Re: [patch, lock validator] fix uidhash_lock <-> RCU deadlock

From: Paul E. McKenney
Date: Sun Jan 29 2006 - 23:18:46 EST


On Fri, Jan 27, 2006 at 07:22:15PM -0500, Linus Torvalds wrote:
>
>
> On Thu, 26 Jan 2006, Paul E. McKenney wrote:
> >
> > On Wed, Jan 25, 2006 at 03:23:07PM +0100, Ingo Molnar wrote:
> > > RCU task-struct freeing can call free_uid(), which is taking
> > > uidhash_lock - while other users of uidhash_lock are softirq-unsafe.
> >
> > I guess I get to feel doubly stupid today.

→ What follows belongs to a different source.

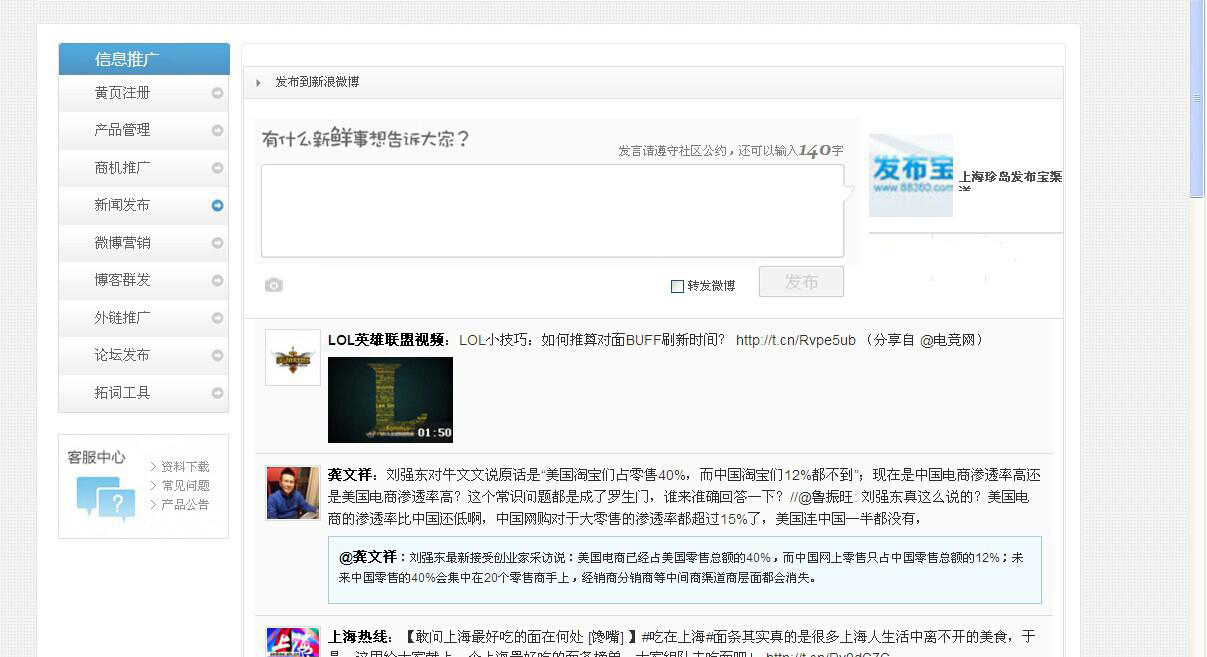1207x657 pixels.
Task: Toggle the 转发微博 checkbox
Action: (677, 286)
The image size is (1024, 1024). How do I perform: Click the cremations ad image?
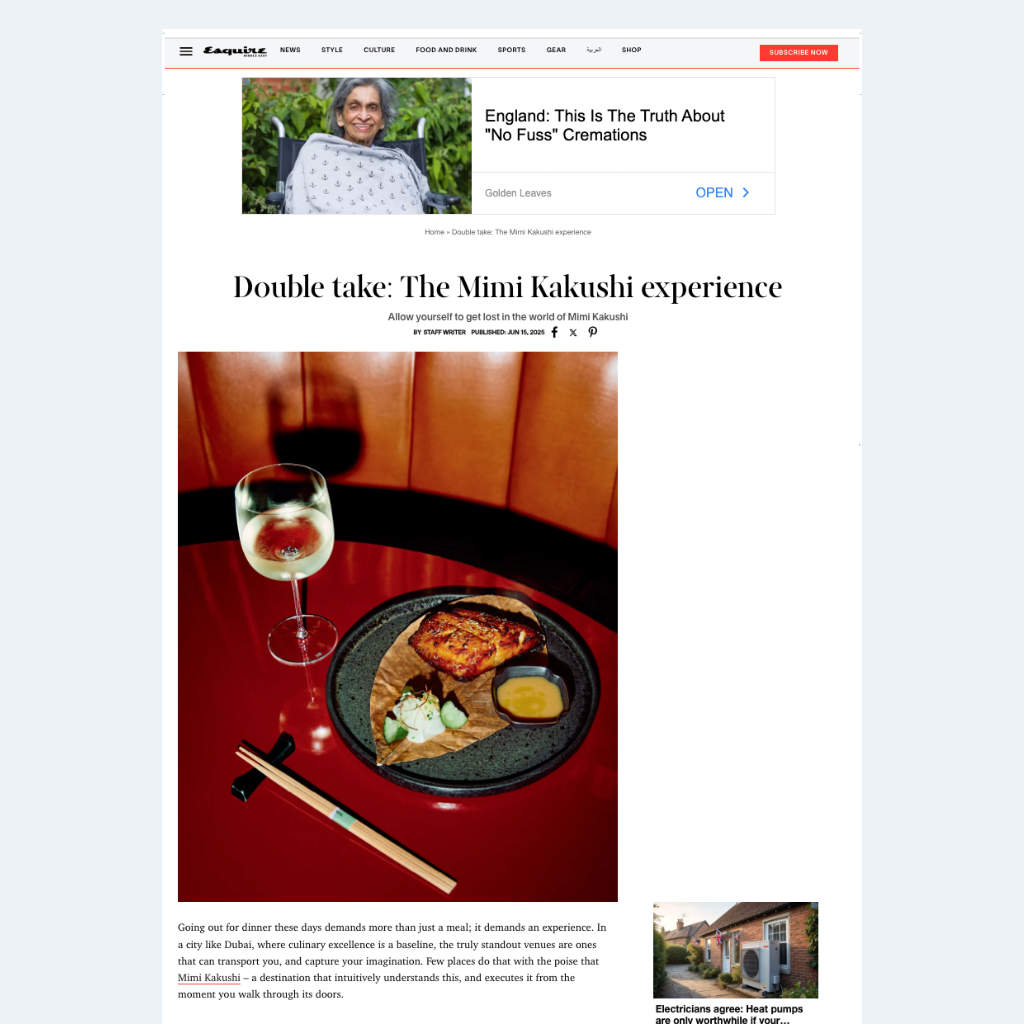[357, 146]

Good catch, great tool!!!
>
> I wonder if the right fix wouldn't be to free the user struct early,
> instead of freeing it from RCU. Hmm?

OK, I finally dug through this, and, unless I am missing something,
no can do... :-/

Here is the situation that seems to me to make freeing the user struct
early to be problematic:

1. Concurrently, task B running on CPU 1 sends a signal to task A.
Execution eventually reaches kill_proc_info(), which does an
rcu_read_lock(), finds Task A via find_task_by_pid(), and invokes
group_send_sig_info().

Then group_send_sig_info() checks permissions, obtains a reference
to task A's sighand struct, and invokes __group_send_sig_info.

Task B then is delayed, perhaps by an interrupt, perhaps by
an ECC memory error, or by whatever.

2. Task A on CPU 0 executes do_exit(), eventually entering the
scheduler.

3. Task A's parent running on CPU 0 does a wait, eventually calling
release_task(). If we were to release user struct early,
put_task_struct() (called from release_task()) would be the
latest reasonable place to do it.

So CPU 0 calls free_uid(), and if this is the last task
owned by the user in question, frees the user_struct.

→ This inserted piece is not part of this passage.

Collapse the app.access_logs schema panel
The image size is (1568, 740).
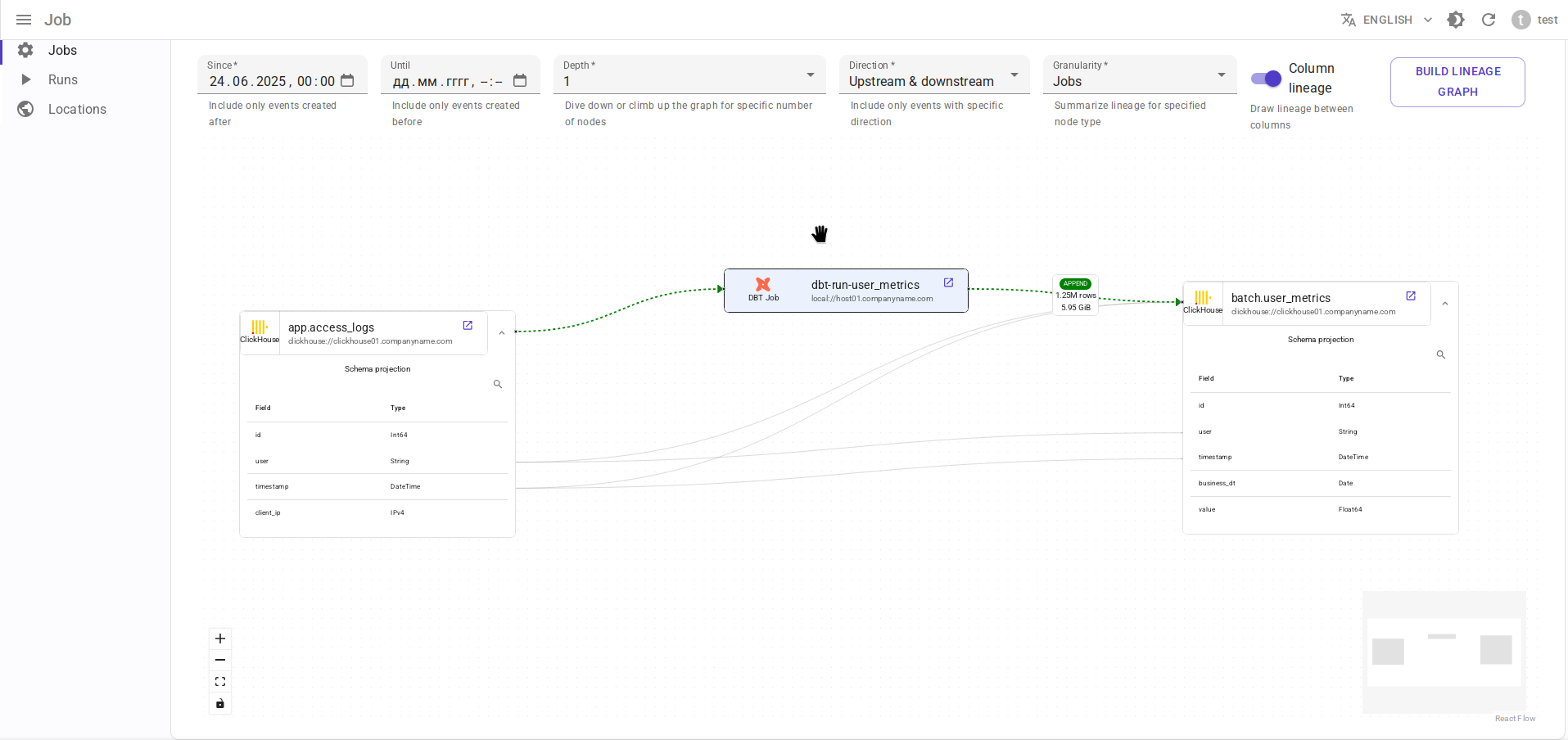(502, 333)
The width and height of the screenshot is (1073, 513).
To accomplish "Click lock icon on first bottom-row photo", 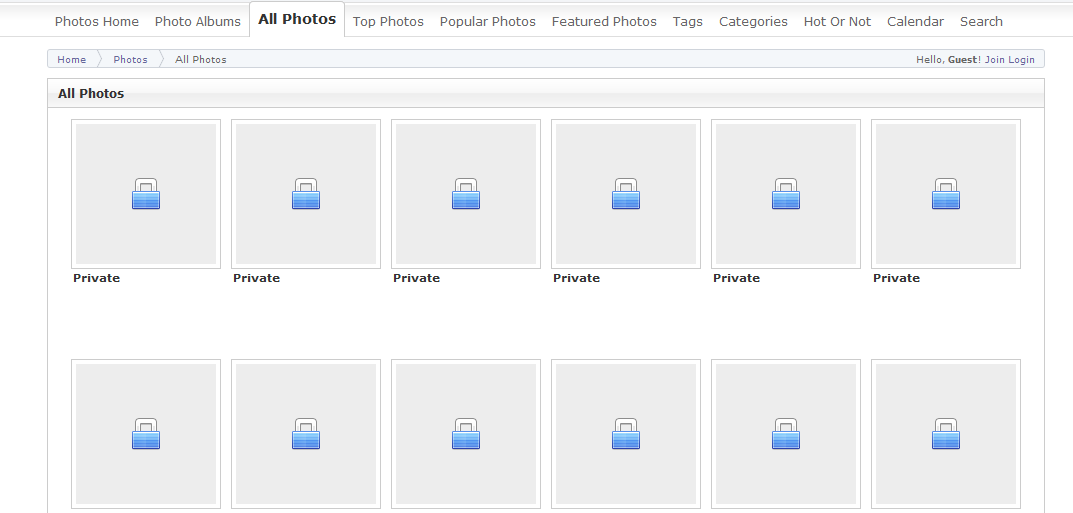I will pos(146,434).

4. Task B continues executing, with __group_send_sig_info()
invoking send_signal().

send_signal() does some checks, then invokes __sigqueue_alloc()
to get some memory with which to queue up the signal.

The first thing that __sigqueue_alloc() does is to atomically
increment the now-freed &t->user->sigpending of task A, which
could be a life-changing religious experience for whatever CPU
might have allocated the newly freed user structure.

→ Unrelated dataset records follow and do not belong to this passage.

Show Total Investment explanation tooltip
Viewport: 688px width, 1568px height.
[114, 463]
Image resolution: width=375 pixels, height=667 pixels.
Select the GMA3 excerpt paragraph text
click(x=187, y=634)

Thoughts? Am I missing something here?

See below for my rough notes while digging through the code, should
you be sufficiently masochistic. More on one of the issues in a
separate email...

Thanx, Paul

------------------------------------------------------------------------

Can the user struct be freed early when exiting, so that free_uid()
always acquires the uidhash_lock from process context?

o Code on signal-RCU path -- does it reference struct user_struct?

o exit_sighand() does its rcu_read_lock() operations
under a write-acquisition of tasklist_lock. It acquires
sighand->siglock, then invokes __exit_sighand().

__exit_sighand NULLs out tsk->sighand, then
decrements the reference count, and, if zero,
invokes sighand_free().

sighand_free() is a wrapper for call_rcu().

No user_struct access here.

o __exit_signal() is called from the exit path
(release_task()) and also from any operation (such
as exec()) that disassociates a task from its current
signal handlers. Note that tasklist_lock is write-held
across the call from release_task(). Ditto the call
from exit_signal().

After the rcu_read_lock(), __exit_signal() picks
up a reference to task->sighand, acquires the siglock,
and then calls posix_cpu_timers_exit().

posix_cpu_timers_exit() does not reference the user
structure, nor does posix_cpu_timers_exit_group().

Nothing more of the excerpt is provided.